You're very welcome! Glad I was able to help. The same methods I came up with work for installing Red Alert: The Aftermath, Counterstrike, etc as well. It even works with Command and Conquer (C&C Gold, or regular), but you have to download a WinXP thing from their website (www.westwood.com), under "Command and Conquer Gold." I'm not sure about installing C&C: Covert Operations, since it is a different thing, or my CD is scratched.. (it says not enough memory, lol, stupid MS-DOS... I have 320 MBS of RAM.. )

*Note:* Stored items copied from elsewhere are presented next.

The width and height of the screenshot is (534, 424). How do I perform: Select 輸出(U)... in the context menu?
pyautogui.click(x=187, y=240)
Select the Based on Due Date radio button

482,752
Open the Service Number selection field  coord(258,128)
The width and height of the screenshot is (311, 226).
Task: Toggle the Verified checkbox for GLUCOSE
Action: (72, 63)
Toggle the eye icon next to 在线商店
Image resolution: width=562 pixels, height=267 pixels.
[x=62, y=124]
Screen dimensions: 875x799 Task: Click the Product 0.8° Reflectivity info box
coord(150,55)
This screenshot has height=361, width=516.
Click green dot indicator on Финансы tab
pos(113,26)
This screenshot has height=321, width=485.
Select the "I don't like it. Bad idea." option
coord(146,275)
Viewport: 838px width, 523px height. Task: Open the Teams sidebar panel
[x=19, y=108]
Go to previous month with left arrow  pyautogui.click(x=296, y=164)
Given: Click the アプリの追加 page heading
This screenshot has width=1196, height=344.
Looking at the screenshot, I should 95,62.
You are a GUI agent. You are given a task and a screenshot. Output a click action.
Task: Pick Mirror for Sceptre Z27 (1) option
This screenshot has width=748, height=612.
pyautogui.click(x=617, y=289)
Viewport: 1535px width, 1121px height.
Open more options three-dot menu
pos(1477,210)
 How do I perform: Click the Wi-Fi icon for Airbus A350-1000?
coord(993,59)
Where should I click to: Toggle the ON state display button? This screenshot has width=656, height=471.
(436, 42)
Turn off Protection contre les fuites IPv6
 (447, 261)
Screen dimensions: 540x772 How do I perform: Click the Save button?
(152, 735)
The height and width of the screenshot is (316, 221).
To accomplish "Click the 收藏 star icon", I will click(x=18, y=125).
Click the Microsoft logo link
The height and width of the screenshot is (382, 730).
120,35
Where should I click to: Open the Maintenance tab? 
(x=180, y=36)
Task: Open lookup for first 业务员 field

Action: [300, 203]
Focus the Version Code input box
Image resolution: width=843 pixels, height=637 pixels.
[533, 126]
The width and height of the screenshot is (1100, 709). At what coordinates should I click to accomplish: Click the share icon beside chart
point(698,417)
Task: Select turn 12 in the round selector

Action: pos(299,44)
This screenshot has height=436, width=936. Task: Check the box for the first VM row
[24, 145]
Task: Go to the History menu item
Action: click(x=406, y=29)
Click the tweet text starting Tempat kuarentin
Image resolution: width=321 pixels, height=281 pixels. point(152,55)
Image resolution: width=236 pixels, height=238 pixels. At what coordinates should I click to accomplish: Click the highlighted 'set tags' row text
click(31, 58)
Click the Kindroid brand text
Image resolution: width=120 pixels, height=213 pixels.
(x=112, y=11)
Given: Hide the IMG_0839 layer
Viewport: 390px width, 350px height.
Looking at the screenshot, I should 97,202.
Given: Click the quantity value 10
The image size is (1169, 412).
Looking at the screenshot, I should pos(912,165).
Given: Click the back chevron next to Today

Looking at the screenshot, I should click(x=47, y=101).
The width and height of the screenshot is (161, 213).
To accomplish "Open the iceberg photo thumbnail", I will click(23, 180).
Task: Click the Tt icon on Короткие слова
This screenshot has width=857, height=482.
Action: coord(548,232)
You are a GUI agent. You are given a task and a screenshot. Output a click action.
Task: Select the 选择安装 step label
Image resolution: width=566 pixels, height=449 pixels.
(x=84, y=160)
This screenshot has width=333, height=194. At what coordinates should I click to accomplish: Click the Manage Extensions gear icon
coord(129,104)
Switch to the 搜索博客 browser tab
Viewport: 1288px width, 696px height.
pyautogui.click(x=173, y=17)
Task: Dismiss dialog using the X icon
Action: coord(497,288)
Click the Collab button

You're in Australia? Awesome! I'm half Aussie, half American.. Just wish I could move to Oz, instead of living here in New Mexico.. LOL


----------



## Zedtech (Mar 20, 2003)

Ok i see this topic is like a month old, but i was on google looking for the same thing and it put me here. Ive FOUND a way to install on Win2k/NT (Since they lack compatibility mode) BUT the downside is... you cant get any sound (as of now).

*First:* 
Go to Start > Run and type in the Drive letter of your CDRom. In my instance it was E:\

*Second:* 
You will see files/folders now. Look for the folder called "SETUP"
Open that folder.

*Third:*
Run Setup.exe Its a program that has a CDShaped Icon (Also Install.exe Does). This will open up a DOS prompt for a second or two, and then the DOS Install for Red Alert will open up.

*Fourth:* 
Follow the DOS install, In Win2k/NT It wont find your sound card So select "No Digitized Sound" (ok ive done this twice on two seperate machines, both times it said "The driver selected is not compatible with your sound card" Im assuming that means no sound on this install at all...)

*Fifth:* 
Follow the install after that, input the directory where you want RA (it has C:\Westwood\Red Alert By Default) and install.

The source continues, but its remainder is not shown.